Dinobase is a SQL-first database for AI agents built by the creator of PostHog AI. Unlike MCP architectures that force agents to join data in-context through multiple tool calls, Dinobase uses DuckDB to handle cross-source JOINs natively in the database engine. This architectural difference achieved 2-3x higher accuracy and used 16-22x fewer tokens in benchmarks compared to per-source MCP access. While MCPs require agents to orchestrate multiple API calls and manage intermediate results, Dinobase lets agents write standard SQL queries that return final datasets ready for analysis.

Why did the creator choose SQL over MCP for agent data access?

After building PostHog AI, he discovered that giving agents raw SQL access to databases consistently outperformed exposing tools or MCPs. SQL handles joins natively in the database engine rather than forcing the LLM to manage relationships in its limited context window, reducing token consumption and improving accuracy on complex business questions. The benchmarks across 11 different LLMs confirmed this hypothesis, showing that SQL eliminated the error-prone steps of API orchestration and in-context joining that plague MCP-based agent architectures.

What is the architecture behind Dinobase?

Dinobase uses dlt to sync data from 101 connectors into Parquet files, stored locally or in S3, GCS, or Azure buckets. DuckDB serves as the embedded query engine for cross-source JOINs. After each sync completes, a Claude agent automatically annotates schemas with table descriptions, column documentation, PII flags, and relationship maps. This annotation layer helps querying agents understand foreign key relationships and data types without manual documentation. The architecture supports both read operations and safe mutations through guardrails that validate SQL before execution.

How does Dinobase integrate with OpenClaw and other agent frameworks?

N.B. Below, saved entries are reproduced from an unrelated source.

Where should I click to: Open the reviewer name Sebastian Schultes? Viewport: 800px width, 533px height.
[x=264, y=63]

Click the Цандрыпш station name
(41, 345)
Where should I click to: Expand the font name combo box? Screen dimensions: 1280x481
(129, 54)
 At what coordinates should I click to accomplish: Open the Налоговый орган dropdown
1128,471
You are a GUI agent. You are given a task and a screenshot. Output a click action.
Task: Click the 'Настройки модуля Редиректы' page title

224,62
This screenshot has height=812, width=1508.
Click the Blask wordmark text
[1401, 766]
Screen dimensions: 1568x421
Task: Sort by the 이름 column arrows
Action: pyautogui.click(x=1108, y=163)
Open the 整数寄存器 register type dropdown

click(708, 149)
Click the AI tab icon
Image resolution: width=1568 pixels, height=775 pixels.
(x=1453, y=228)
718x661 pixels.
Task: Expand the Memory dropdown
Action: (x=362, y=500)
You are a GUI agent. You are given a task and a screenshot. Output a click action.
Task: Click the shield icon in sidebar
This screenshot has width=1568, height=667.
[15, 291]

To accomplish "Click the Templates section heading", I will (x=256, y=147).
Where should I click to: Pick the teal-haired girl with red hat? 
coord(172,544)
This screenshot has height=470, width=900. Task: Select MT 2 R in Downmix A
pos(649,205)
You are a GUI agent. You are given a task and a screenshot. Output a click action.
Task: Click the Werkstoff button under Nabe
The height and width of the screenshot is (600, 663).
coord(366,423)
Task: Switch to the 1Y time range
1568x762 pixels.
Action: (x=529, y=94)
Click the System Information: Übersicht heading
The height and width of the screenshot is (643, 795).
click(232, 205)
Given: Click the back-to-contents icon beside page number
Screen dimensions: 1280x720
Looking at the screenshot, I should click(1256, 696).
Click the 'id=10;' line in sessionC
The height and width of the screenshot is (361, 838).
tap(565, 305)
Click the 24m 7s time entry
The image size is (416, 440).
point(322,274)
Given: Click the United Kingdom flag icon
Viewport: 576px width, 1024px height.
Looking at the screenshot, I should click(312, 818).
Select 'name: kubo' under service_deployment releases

Dinobase works with all major agent frameworks including LangChain, CrewAI, LlamaIndex, Pydantic AI, and Mastra. It also supports local agents like Claude Code, Cursor, Codex, and OpenClaw. You connect your agent to Dinobase’s DuckDB instance via standard SQL connectors or ODBC drivers. For OpenClaw specifically, you configure a database tool pointing to the local DuckDB file or remote endpoint, allowing agents to generate and execute SQL queries against your unified data layer. This integration pattern fits naturally with OpenClaw’s tool-calling architecture while providing the performance benefits of native SQL execution.

What are the current limitations of Dinobase?

The creator explicitly states Dinobase is not bug-free and is currently seeking community feedback. As an MVP built over three weeks, it lacks enterprise features like advanced RBAC, comprehensive audit logging, and horizontal scaling for the DuckDB layer. The sync process runs on batch schedules rather than real-time streaming, and error handling for failed connector syncs requires manual intervention. The project currently focuses on query correctness and token efficiency over production hardening, making it best suited for analytical agents and proof-of-concept deployments rather than critical operational systems handling sensitive real-time data.

Conclusion

The creator of PostHog AI built Dinobase, an AI agent database using SQL instead of MCPs. Benchmarks show 2-3x accuracy gains with 16-22x less tokens.